Especialistas em saúde cardiovascular alertam que a exposição contínua ao estresse pode desencadear alterações biológicas, comportamentais e emocionais capazes de aumentar significativamente a incidência de infarto, acidente vascular cerebral (AVC) e outras complicações no coração.
Como o organismo reage ao estresse
O estresse é uma resposta natural a situações percebidas como ameaçadoras. No curto prazo, o corpo entra em estado de “luta ou fuga”, com aumento da frequência cardíaca, da pressão arterial e liberação intensa de cortisol e adrenalina. Embora esse mecanismo tenha sido essencial para a sobrevivência de nossos ancestrais, a tensão contínua em ambientes modernos transforma essa reação em fator de risco para doenças cardiovasculares.
Mudanças biológicas e comportamentais
Quando a pressão emocional persiste, o organismo sofre elevação crônica de cortisol, hiperatividade do sistema nervoso simpático e processos inflamatórios que danificam artérias e sobrecarregam o músculo cardíaco. Paralelamente, comportamentos como consumo excessivo de alimentos gordurosos, tabagismo, uso de álcool, sedentarismo, sono irregular e baixa adesão a tratamentos médicos intensificam o perigo.
Fatores psicológicos agravam o quadro
Sentimentos de pessimismo, ansiedade, irritabilidade, depressão e isolamento social completam o cenário adverso. Por isso, o estresse passou a ocupar lugar de destaque entre os fatores de risco clássicos — ao lado de obesidade, hipertensão, diabetes, colesterol alto, tabagismo e falta de atividade física.
Evidências científicas acumuladas
Pesquisas de décadas mostram a ligação entre saúde mental e coração. Modelos animais predispostos à aterosclerose revelaram que ambiente e interação social influenciam a progressão da doença. Em humanos, a Síndrome de Takotsubo, ou “síndrome do coração partido”, surge após eventos emocionais ou físicos intensos e imita sintomas de infarto devido ao estreitamento transitório das artérias coronarianas provocado por descarga excessiva de adrenalina.
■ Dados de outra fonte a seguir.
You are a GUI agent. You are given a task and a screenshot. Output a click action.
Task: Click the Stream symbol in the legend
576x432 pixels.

Já um estudo divulgado neste ano por pesquisadores de cardiologia da UC Davis Health demonstrou que mesmo curtos períodos de estresse forte ativam complexos inflamatórios dentro das células cardíacas, causando lesões capazes de favorecer doenças futuras.
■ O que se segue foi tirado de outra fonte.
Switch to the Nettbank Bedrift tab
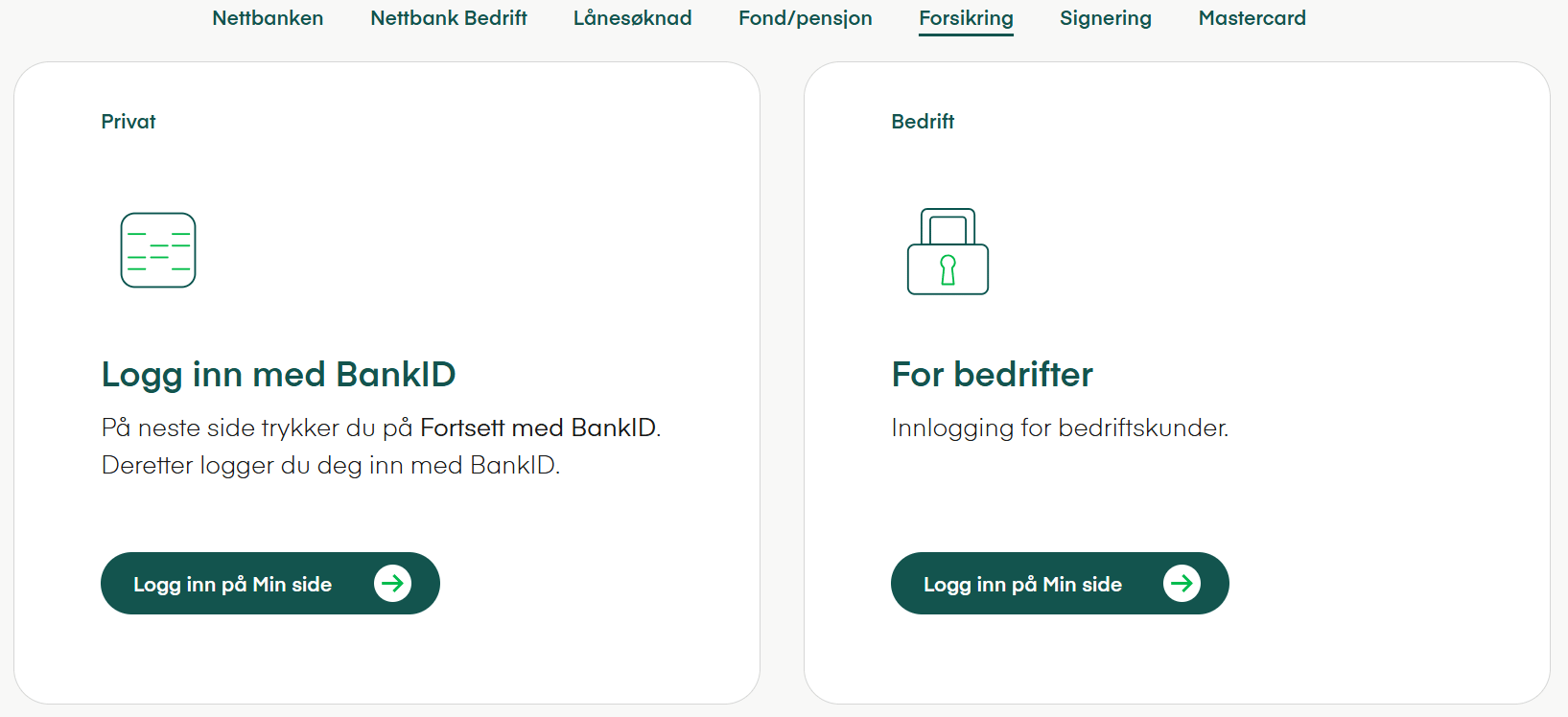 449,18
Sintomas que exigem atenção
De acordo com o Hospital Albert Einstein, o estresse prolongado pode se manifestar por:
Imagem: jaojormami
- Mudanças de humor
- Ansiedade
- Dificuldade de concentração
- Problemas de memória
- Tensão muscular
- Distúrbios do sono
- Formigamentos
- Fadiga constante
- Pressão arterial elevada
Esses sinais não confirmam necessariamente doença cardíaca, mas indicam que o corpo sofre impacto contínuo do estresse, o que pode desencadear eventos cardiovasculares se não houver intervenção.
Números globais e situação do Brasil
Relatório da Organização Mundial da Saúde (OMS) divulgado em março de 2022 mostrou aumento de 25% nos casos de ansiedade e depressão no primeiro ano da pandemia. Embora haja recuo, os níveis globais ainda não retornaram aos patamares pré-2019.
O levantamento World Mental Health Day 2024 coloca o Brasil na quarta posição entre os países mais estressados; 77% dos brasileiros reconhecem a necessidade de cuidar da saúde mental.
Prevenção continua sendo a melhor estratégia
Profissionais de saúde recomendam sono adequado, alimentação balanceada, atividade física regular, momentos de lazer e acompanhamento psicológico para evitar que o estresse se torne crônico. Quando os sintomas persistem, orienta-se buscar ajuda de especialistas.